In February 2007, Rick Perry, then governor of Texas, overrode the state legislature to require the human papillomavirus (HPV) vaccine for school entry. At the time, the HPV vaccine, Gardasil, was only available for girls, making it a touchy subject for parents who didn't like to think about their adolescent girls' risks for STIs. Concurrent with Perry's gubenatorial power grab, Merck was quietly lobbying state legislatures around the country, mostly through a questionable organization Women in Government, trying to get states to include the HPV vaccine as part of school entry vaccines.

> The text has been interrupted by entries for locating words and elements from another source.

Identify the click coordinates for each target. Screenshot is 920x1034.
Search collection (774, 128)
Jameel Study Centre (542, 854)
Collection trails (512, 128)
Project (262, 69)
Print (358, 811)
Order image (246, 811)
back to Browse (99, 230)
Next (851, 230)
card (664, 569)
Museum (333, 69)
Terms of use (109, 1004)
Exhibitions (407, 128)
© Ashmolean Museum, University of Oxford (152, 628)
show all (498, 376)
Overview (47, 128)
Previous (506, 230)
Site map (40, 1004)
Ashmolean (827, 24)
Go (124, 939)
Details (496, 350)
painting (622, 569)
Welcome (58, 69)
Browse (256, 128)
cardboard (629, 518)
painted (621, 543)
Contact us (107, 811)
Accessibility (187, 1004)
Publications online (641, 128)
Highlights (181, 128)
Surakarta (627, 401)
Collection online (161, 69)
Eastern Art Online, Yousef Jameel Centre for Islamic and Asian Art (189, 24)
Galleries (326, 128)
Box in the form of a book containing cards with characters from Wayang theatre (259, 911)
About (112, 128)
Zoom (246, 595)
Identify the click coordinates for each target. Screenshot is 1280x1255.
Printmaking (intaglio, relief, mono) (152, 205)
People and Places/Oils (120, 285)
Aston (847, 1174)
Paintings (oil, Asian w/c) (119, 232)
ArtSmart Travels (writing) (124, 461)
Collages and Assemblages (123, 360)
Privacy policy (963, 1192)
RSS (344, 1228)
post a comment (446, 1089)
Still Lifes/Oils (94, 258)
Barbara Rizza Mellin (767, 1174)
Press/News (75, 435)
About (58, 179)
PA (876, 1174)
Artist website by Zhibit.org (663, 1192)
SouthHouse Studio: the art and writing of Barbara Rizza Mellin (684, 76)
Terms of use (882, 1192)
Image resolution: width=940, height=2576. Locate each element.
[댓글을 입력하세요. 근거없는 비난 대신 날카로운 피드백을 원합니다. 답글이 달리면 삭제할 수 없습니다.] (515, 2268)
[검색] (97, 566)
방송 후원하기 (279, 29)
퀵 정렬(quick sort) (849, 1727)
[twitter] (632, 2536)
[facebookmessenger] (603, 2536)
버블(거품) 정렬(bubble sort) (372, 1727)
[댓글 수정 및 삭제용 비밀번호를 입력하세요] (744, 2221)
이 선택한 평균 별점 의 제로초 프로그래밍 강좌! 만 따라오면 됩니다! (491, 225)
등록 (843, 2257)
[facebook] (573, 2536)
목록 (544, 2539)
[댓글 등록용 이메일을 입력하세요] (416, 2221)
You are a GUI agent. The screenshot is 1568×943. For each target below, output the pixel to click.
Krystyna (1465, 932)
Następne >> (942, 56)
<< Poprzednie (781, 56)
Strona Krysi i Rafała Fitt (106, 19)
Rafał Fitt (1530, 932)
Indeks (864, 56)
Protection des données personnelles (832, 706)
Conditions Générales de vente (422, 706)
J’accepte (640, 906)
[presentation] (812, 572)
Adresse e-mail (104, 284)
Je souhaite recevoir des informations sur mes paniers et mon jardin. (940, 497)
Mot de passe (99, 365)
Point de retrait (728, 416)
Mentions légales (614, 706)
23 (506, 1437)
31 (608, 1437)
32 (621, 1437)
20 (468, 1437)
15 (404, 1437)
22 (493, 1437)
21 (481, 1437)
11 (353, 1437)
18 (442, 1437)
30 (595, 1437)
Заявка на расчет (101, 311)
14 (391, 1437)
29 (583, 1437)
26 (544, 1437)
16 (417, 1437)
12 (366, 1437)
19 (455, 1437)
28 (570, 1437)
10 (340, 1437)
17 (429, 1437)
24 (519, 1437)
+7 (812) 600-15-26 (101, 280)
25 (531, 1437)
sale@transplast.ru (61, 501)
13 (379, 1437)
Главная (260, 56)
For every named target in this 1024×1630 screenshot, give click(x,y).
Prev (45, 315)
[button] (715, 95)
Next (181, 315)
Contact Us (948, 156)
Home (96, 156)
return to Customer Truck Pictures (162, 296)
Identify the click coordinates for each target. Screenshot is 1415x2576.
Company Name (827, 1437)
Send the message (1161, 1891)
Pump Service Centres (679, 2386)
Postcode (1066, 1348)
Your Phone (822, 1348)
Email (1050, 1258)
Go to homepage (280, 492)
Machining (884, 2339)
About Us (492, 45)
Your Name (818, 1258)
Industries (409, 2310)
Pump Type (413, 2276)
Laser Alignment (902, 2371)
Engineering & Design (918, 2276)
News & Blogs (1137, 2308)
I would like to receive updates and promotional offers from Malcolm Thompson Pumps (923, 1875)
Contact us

On one hand, school entry vaccines have a long history in the U.S. Though there are increasing numbers of parents who opt out of the school requirements, this topic is more or less a non-issue for most parents when they enroll their kids in kindergarten. What makes the HPV vaccine different is its requirements were for sixth or seventh graders, and at the time only for girls, heightening the emphasis on its possible tacit acceptance of adolescent sexual activity. Interestingly, the parents who resisted the HPV vaccine requirements tended to emphasize not its association with sexual behavior, but rather these parents focused on a libertarian/Tea Party (though this was not yet a widespread movement in the States at the time) position: we don't want government deciding what's "right" for our children. No one seemed upset about other government public health measures, such as water fluoridation or even other school entry vaccines. Yet few of the opponents to an HPV vaccine requirement voiced explicit resistance to its association with the most common sexually transmitted infection (STI).
Rick Perry, at the time of his infamous mandate, framed his decision especially oddly. He argued that this measure was a pro-life one, stating:
Never before have we had an opportunity to prevent cancer with a simple vaccine. While I understand the concerns expressed by some, I stand firmly on the side of protecting life. The HPV vaccine does not promote sex, it protects women's health. In the past, young women who have abstained from sex until marriage have contracted HPV from their husbands and faced the difficult task of defeating cervical cancer. This vaccine prevents that from happening (emphasis mine, La Prensa, February 14, 2007).The succession of events were fast and furious, with multiple parents suing Perry for overstepping his executive office and the state legislature promptly overturning his inititative. He had also been accused of accepting Merck campaign funds and that his former aide was now a lobbyist for Merck. Simultaneously with Perry's undone executive order, the New York Times published a couple of articles identifying Merck as the lobbying force around many of the state legislature initiatives. Almost all of the state laws failed.
Now that Perry is trying to win the Republican nomination, it's no surprise that he's being resoundedly attacked by his competitors. Though Bachmann's unrelenting insistence that the vaccine could have "very dangerous" side effects is unfounded (especially her endorsement that one girl suffered mental retardation as a result), I'm fascinated by the unfolding of this more than 4-year old discussion.
Bachmann's decision to attack Perry on the HPV vaccine does not seem to address his willingness to override the legislature's role nor his explicit indifference to the preferences of his constituents. Instead Bachmann wants to drag him down for his exposing girls to a purportedly harmful vaccine, which she herself admits she is not knowledgeable enough to determine whether its safety should in fact be called into question.
What's most interesting to me about the rehashing of the HPV vaccine debates (and I have to say, having written my dissertation on the topic, it's a little boring to me), is how perfectly it fits into the Tea Party agenda and how well it reveals the logical inconsistencies of this movement. Further, I have long argued that in order to avoid the conservative backlash against the HPV vaccine, Merck marketed the vaccine as a vaccine against cancer, not as an STI preventive. Even during the FDA hearing to approve the vaccine, the conservative organizations emphasized that they would never be against a vaccine that protected against cancer. All of Merck's ads for the vaccine have promoted it as a cervical cancer preventive, avoiding the controversy associated with sex in the U.S. It's ironic, then that the conservative movement, especially the Tea Party, has still been distrustful and critical of the vaccine and any of its proponents. Ultimately, this suggests that the debates are tacitly about sex, even as other cultural zeitgeist topics such as government regulation are invoked as the reasons for the groups' objections.